=== What to work on ===
From the line containing "1269x938 pixels." to the end of the listing, write out every line exactly; leave out everything else.

=== Data for the task ===

__________

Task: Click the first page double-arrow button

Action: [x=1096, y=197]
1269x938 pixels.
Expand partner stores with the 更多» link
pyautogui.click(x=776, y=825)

__________

=== Exercise solution ===
1269x938 pixels.
Expand partner stores with the 更多» link
pyautogui.click(x=776, y=825)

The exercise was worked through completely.